Calculate the deceleration of the car (Assume a uniform deceleration)

We're also told that at 70mph/31.3ms-1 that the breaking distance is 75 m.

3. The attempt at a solution
I did initially try to do this using the equations of motion but that gave me a huge answer, and didn't take into account the mass of the car so I didn't think it was right.

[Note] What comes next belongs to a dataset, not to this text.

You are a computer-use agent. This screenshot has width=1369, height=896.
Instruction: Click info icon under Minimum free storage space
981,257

Any help is hugely appreciated!

2. Dec 8, 2011

### Staff: Mentor

You should show your attempt, even if it has an error or two. That way we will know how to help.

3. Dec 8, 2011

### Kujanator

Ok, this is what I did.

S=75
U=31.3
V=0
A=?
T=?

s=u²+2as
0=31.3²+2*a*75
0=979.69+150a
-979.69/150=a
a=-6.53 ms-2

Which looking back doesn't look too bad, when I did it first time I think I accidentally must have typed the wrong numbers into my calculator because I got -1000ms-2. I'm just thinking I did it wrong because I didn't use the mass.

4. Dec 8, 2011

### Staff: Mentor

Looks good.

One small nit though, in your first equation you put "s" on the left where you meant to put "V2". Clearly a typo, since you correctly substituted the value of V2 in your next line. So overall, well done.

5. Dec 8, 2011

### Kujanator

There's just one other part:
The car is then filled with passengers so that its mass is doubled. Calculate its stopping distance when travelling at 70MPH. Assume the force calculated in b(ii) remains constant.

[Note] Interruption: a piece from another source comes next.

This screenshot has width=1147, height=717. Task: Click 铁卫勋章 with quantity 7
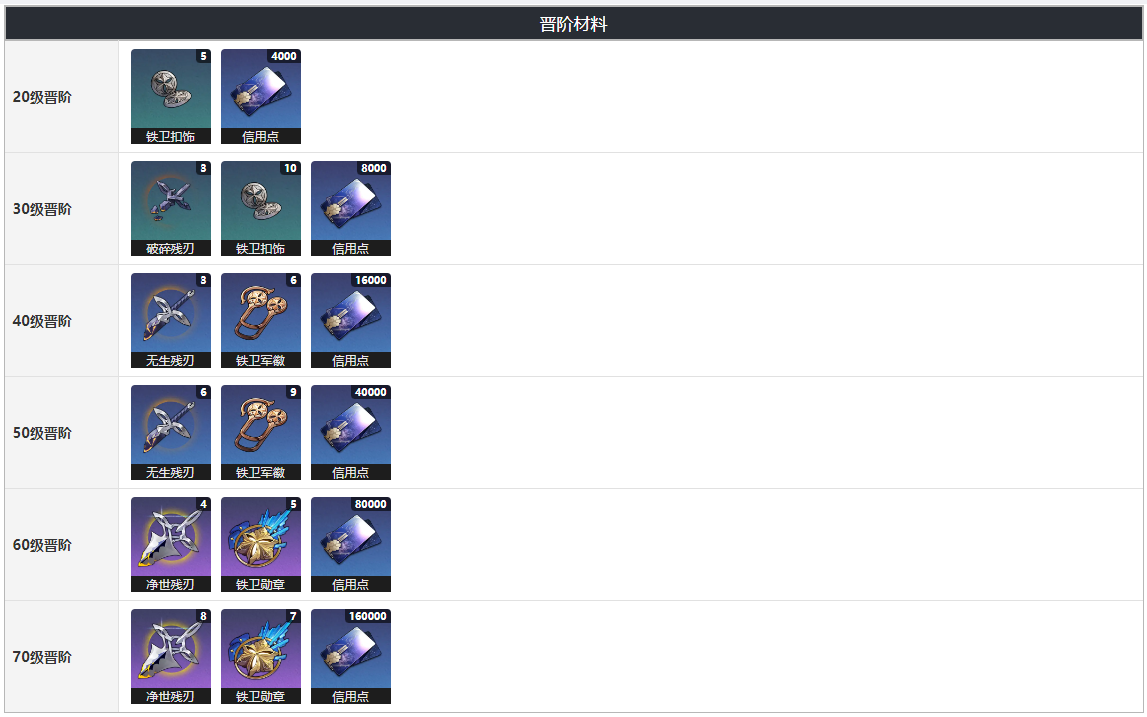tap(260, 656)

I calculated the force as:
F=ma
F=450*6.53= 2938.5N

How do I go about doing this is it:

2938.5 = 900 * a
2938.5/900 = 3.625

So:
v²=u²+2as
0=31.3²+2*3.625*s
-979.69/7.25=s
s=135 metres.

Thanks again!

6. Dec 8, 2011

### Staff: Mentor

Check your value for the new acceleration. Looks like a finger problem. Otherwise you're method works okay.

You could skip the force calculation if you realize that since F = MA, then A = F/M. Therefore if you double M you must halve A.